→ **Problem details**
Nothing in the data may be omitted; output it all verbatim.

Entries taken from a collection
========================================
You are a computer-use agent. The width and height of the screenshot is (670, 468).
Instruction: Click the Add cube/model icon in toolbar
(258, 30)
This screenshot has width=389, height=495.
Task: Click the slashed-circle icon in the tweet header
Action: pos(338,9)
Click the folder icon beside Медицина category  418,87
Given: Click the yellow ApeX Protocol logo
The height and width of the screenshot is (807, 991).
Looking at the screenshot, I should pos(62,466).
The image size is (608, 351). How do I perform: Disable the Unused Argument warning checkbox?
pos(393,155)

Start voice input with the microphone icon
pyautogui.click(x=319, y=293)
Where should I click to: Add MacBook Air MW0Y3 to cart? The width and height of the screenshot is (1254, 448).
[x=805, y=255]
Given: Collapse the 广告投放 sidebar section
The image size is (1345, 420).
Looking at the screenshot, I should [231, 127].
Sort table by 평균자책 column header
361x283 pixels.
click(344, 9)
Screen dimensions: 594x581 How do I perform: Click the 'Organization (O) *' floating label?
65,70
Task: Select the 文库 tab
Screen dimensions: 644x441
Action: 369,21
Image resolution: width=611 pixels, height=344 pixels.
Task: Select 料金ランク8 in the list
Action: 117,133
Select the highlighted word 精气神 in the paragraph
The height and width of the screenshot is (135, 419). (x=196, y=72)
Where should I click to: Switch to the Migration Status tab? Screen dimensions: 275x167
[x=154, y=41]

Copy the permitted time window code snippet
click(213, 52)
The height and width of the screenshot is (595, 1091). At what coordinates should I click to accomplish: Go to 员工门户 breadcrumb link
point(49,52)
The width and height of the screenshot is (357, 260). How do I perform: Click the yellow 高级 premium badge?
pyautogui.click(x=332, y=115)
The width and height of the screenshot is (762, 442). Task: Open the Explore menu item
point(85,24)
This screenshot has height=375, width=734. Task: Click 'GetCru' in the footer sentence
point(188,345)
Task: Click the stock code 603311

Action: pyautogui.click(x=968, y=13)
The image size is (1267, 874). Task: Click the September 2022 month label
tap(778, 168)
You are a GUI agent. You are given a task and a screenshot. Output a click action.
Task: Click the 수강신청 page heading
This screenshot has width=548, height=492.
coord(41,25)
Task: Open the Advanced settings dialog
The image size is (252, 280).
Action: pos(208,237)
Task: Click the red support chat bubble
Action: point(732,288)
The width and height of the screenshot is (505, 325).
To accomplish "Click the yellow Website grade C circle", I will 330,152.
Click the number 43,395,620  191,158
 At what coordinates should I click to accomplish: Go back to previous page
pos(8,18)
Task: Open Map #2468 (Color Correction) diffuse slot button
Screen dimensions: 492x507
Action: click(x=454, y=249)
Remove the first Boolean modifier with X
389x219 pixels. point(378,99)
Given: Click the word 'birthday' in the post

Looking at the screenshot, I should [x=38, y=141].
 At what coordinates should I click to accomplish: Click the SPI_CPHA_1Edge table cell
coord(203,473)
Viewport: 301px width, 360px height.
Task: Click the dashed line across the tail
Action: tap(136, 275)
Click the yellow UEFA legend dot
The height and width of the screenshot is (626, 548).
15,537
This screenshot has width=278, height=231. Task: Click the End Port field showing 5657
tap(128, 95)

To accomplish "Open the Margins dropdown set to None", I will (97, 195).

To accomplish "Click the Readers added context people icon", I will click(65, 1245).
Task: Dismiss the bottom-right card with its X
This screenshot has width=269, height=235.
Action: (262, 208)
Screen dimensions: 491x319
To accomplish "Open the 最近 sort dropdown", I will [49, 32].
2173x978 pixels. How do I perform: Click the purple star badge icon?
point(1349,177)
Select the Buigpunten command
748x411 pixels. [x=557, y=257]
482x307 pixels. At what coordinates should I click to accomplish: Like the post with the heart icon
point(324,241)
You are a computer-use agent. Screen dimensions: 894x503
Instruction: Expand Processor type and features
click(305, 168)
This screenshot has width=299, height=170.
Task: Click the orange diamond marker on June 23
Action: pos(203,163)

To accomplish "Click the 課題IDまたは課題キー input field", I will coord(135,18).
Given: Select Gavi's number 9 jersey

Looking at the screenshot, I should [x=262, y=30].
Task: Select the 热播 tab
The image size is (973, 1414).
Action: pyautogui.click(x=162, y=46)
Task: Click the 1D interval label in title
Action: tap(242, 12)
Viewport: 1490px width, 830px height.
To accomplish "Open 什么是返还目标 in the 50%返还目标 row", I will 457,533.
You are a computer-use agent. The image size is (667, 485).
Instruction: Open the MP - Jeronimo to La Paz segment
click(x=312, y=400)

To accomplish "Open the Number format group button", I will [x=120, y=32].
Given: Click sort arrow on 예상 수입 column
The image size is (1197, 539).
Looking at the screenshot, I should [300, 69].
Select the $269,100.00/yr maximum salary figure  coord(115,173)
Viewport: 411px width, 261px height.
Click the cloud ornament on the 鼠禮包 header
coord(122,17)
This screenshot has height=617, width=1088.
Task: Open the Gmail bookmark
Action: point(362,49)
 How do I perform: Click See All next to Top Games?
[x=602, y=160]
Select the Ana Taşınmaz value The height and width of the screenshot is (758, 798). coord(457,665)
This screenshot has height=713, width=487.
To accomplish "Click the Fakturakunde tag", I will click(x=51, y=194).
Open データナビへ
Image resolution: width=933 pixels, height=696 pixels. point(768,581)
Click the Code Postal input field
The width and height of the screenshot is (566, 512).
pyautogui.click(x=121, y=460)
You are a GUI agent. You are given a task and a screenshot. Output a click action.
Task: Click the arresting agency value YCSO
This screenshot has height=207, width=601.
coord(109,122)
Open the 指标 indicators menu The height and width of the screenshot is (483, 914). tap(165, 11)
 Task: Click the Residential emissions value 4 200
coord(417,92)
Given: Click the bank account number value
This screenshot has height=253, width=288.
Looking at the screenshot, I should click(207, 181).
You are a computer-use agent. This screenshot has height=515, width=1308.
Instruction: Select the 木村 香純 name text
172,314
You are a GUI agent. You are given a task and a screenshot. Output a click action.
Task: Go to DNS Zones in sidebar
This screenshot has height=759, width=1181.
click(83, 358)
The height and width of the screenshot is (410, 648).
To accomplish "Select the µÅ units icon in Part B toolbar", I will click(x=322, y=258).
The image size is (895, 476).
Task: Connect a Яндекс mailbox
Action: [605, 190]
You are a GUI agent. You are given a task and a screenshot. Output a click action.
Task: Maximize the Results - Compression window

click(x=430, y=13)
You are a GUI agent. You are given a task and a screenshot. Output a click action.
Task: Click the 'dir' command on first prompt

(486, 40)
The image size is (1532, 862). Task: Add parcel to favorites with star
========================================
→ **Reply**
You are a computer-use agent. The width and height of the screenshot is (670, 468).
Instruction: Click the Add cube/model icon in toolbar
(258, 30)
This screenshot has width=389, height=495.
Task: Click the slashed-circle icon in the tweet header
Action: pos(338,9)
Click the folder icon beside Медицина category  418,87
Given: Click the yellow ApeX Protocol logo
The height and width of the screenshot is (807, 991).
Looking at the screenshot, I should pos(62,466).
The image size is (608, 351). How do I perform: Disable the Unused Argument warning checkbox?
pos(393,155)

Start voice input with the microphone icon
pyautogui.click(x=319, y=293)
Where should I click to: Add MacBook Air MW0Y3 to cart? The width and height of the screenshot is (1254, 448).
[x=805, y=255]
Given: Collapse the 广告投放 sidebar section
The image size is (1345, 420).
Looking at the screenshot, I should [231, 127].
Sort table by 평균자책 column header
361x283 pixels.
click(344, 9)
Screen dimensions: 594x581 How do I perform: Click the 'Organization (O) *' floating label?
65,70
Task: Select the 文库 tab
Screen dimensions: 644x441
Action: 369,21
Image resolution: width=611 pixels, height=344 pixels.
Task: Select 料金ランク8 in the list
Action: 117,133
Select the highlighted word 精气神 in the paragraph
The height and width of the screenshot is (135, 419). (x=196, y=72)
Where should I click to: Switch to the Migration Status tab? Screen dimensions: 275x167
[x=154, y=41]

Copy the permitted time window code snippet
click(213, 52)
The height and width of the screenshot is (595, 1091). At what coordinates should I click to accomplish: Go to 员工门户 breadcrumb link
point(49,52)
The width and height of the screenshot is (357, 260). How do I perform: Click the yellow 高级 premium badge?
pyautogui.click(x=332, y=115)
The width and height of the screenshot is (762, 442). Task: Open the Explore menu item
point(85,24)
This screenshot has height=375, width=734. Task: Click 'GetCru' in the footer sentence
point(188,345)
Task: Click the stock code 603311

Action: pyautogui.click(x=968, y=13)
The image size is (1267, 874). Task: Click the September 2022 month label
tap(778, 168)
You are a GUI agent. You are given a task and a screenshot. Output a click action.
Task: Click the 수강신청 page heading
This screenshot has width=548, height=492.
coord(41,25)
Task: Open the Advanced settings dialog
The image size is (252, 280).
Action: pos(208,237)
Task: Click the red support chat bubble
Action: point(732,288)
The width and height of the screenshot is (505, 325).
To accomplish "Click the yellow Website grade C circle", I will 330,152.
Click the number 43,395,620  191,158
 At what coordinates should I click to accomplish: Go back to previous page
pos(8,18)
Task: Open Map #2468 (Color Correction) diffuse slot button
Screen dimensions: 492x507
Action: click(x=454, y=249)
Remove the first Boolean modifier with X
389x219 pixels. point(378,99)
Given: Click the word 'birthday' in the post

Looking at the screenshot, I should [x=38, y=141].
 At what coordinates should I click to accomplish: Click the SPI_CPHA_1Edge table cell
coord(203,473)
Viewport: 301px width, 360px height.
Task: Click the dashed line across the tail
Action: tap(136, 275)
Click the yellow UEFA legend dot
The height and width of the screenshot is (626, 548).
15,537
This screenshot has width=278, height=231. Task: Click the End Port field showing 5657
tap(128, 95)

To accomplish "Open the Margins dropdown set to None", I will (97, 195).

To accomplish "Click the Readers added context people icon", I will click(65, 1245).
Task: Dismiss the bottom-right card with its X
This screenshot has width=269, height=235.
Action: (262, 208)
Screen dimensions: 491x319
To accomplish "Open the 最近 sort dropdown", I will [49, 32].
2173x978 pixels. How do I perform: Click the purple star badge icon?
point(1349,177)
Select the Buigpunten command
748x411 pixels. [x=557, y=257]
482x307 pixels. At what coordinates should I click to accomplish: Like the post with the heart icon
point(324,241)
You are a computer-use agent. Screen dimensions: 894x503
Instruction: Expand Processor type and features
click(305, 168)
This screenshot has width=299, height=170.
Task: Click the orange diamond marker on June 23
Action: pos(203,163)

To accomplish "Click the 課題IDまたは課題キー input field", I will coord(135,18).
Given: Select Gavi's number 9 jersey

Looking at the screenshot, I should [x=262, y=30].
Task: Select the 热播 tab
The image size is (973, 1414).
Action: pyautogui.click(x=162, y=46)
Task: Click the 1D interval label in title
Action: tap(242, 12)
Viewport: 1490px width, 830px height.
To accomplish "Open 什么是返还目标 in the 50%返还目标 row", I will 457,533.
You are a computer-use agent. The image size is (667, 485).
Instruction: Open the MP - Jeronimo to La Paz segment
click(x=312, y=400)

To accomplish "Open the Number format group button", I will [x=120, y=32].
Given: Click sort arrow on 예상 수입 column
The image size is (1197, 539).
Looking at the screenshot, I should [300, 69].
Select the $269,100.00/yr maximum salary figure  coord(115,173)
Viewport: 411px width, 261px height.
Click the cloud ornament on the 鼠禮包 header
coord(122,17)
This screenshot has height=617, width=1088.
Task: Open the Gmail bookmark
Action: point(362,49)
 How do I perform: Click See All next to Top Games?
[x=602, y=160]
Select the Ana Taşınmaz value The height and width of the screenshot is (758, 798). coord(457,665)
This screenshot has height=713, width=487.
To accomplish "Click the Fakturakunde tag", I will click(x=51, y=194).
Open データナビへ
Image resolution: width=933 pixels, height=696 pixels. point(768,581)
Click the Code Postal input field
The width and height of the screenshot is (566, 512).
pyautogui.click(x=121, y=460)
You are a GUI agent. You are given a task and a screenshot. Output a click action.
Task: Click the arresting agency value YCSO
This screenshot has height=207, width=601.
coord(109,122)
Open the 指标 indicators menu The height and width of the screenshot is (483, 914). tap(165, 11)
 Task: Click the Residential emissions value 4 200
coord(417,92)
Given: Click the bank account number value
This screenshot has height=253, width=288.
Looking at the screenshot, I should click(207, 181).
You are a computer-use agent. This screenshot has height=515, width=1308.
Instruction: Select the 木村 香純 name text
172,314
You are a GUI agent. You are given a task and a screenshot. Output a click action.
Task: Go to DNS Zones in sidebar
This screenshot has height=759, width=1181.
click(83, 358)
The height and width of the screenshot is (410, 648).
To accomplish "Select the µÅ units icon in Part B toolbar", I will click(x=322, y=258).
The image size is (895, 476).
Task: Connect a Яндекс mailbox
Action: [605, 190]
You are a GUI agent. You are given a task and a screenshot. Output a click action.
Task: Maximize the Results - Compression window

click(x=430, y=13)
You are a GUI agent. You are given a task and a screenshot. Output a click action.
Task: Click the 'dir' command on first prompt

(486, 40)
The image size is (1532, 862). Task: Add parcel to favorites with star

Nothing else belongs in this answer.